Net profit for the six months to June 30 fell 31 per cent from the same period last year to HK$119 million (S$20.9 million) while revenue was HK$8.86 billion. The company sold 20,038 vehicles in the period, up from the 14,725 units moved last year, driving turnover up 24 per cent, it said last Friday.
Higher sales in Singapore of Nissan and Subaru brands lifted revenue here by a whopping 78 per cent to HK$2.58 billion. The passenger and commercial vehicle operations had a "notable increase in revenue and profit", buoyed by the expanded new vehicle registrations.
Nissan and Subaru vehicles posted a double-digit increase in sales volume across all Tan Chong's markets compared with a year earlier.
But the bottom line was brought lower by higher distribution costs from increased sales in the markets for completely built-up units, and costs incurred from scaling up assembly operations in markets where units are completely knocked-down (CKD), such as in Malaysia and Thailand. Tan Chong said it has been in the CKD markets for a relatively short time and will continue to invest there.
AT A GLANCE
REVENUE: HK$8.86 billion (+24%)
NET PROFIT: HK$119 million (-31%)
INTERIM DIVIDEND: 2 Hong Kong cents (-20%)
Meanwhile, China vehicle sales stayed weak, although the Nanjing seat manufacturing division recovered from the impact of last year's floods and has exceeded 2015 sales and production volumes.
The Japanese automobile market has also stayed weak in the last six months, with sentiment further dampened by investigations into issues related to emissions and fuel economy testing.
The bright spot there was the transportation logistics business, which continued to post higher profit margins, and comprised 31 per cent of consolidated group revenue in the last six months.

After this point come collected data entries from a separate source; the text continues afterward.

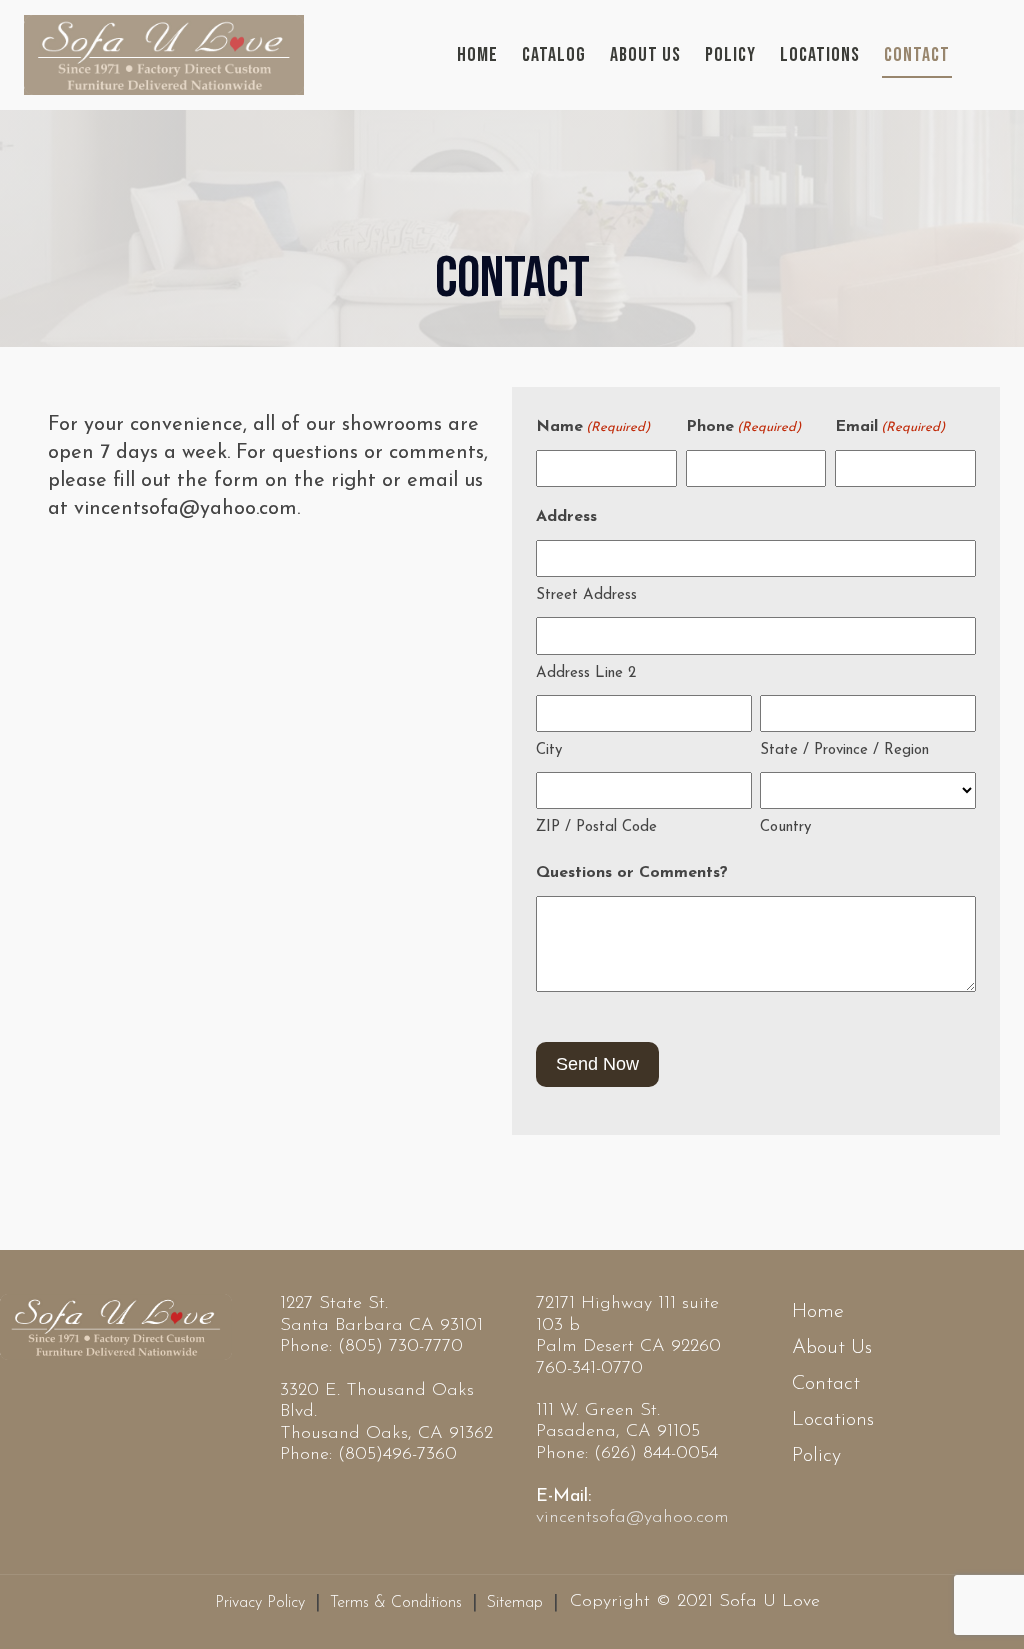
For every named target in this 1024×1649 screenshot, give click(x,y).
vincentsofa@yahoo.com (632, 1518)
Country (785, 827)
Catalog (554, 55)
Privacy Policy (260, 1603)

Tan Chong also holds shares of SMRT, worth HK$19 million at fair value. Temasek Holdings made an offer to buy out SMRT last month, and a scheme meeting will be convened by October for shareholders to vote on the proposal.
Half-year earnings per share was 5.9 Hong Kong cents, down from 8.6 cents a year ago. Net asset value per share was HK$6.03 as at June 30, down from HK$6.17 as at Dec 31 last year. An interim dividend of two Hong Kong cents was declared, down from 2.5 Hong Kong cents a year ago.
The counter closed unchanged at HK$2.50 yesterday, with no shares traded.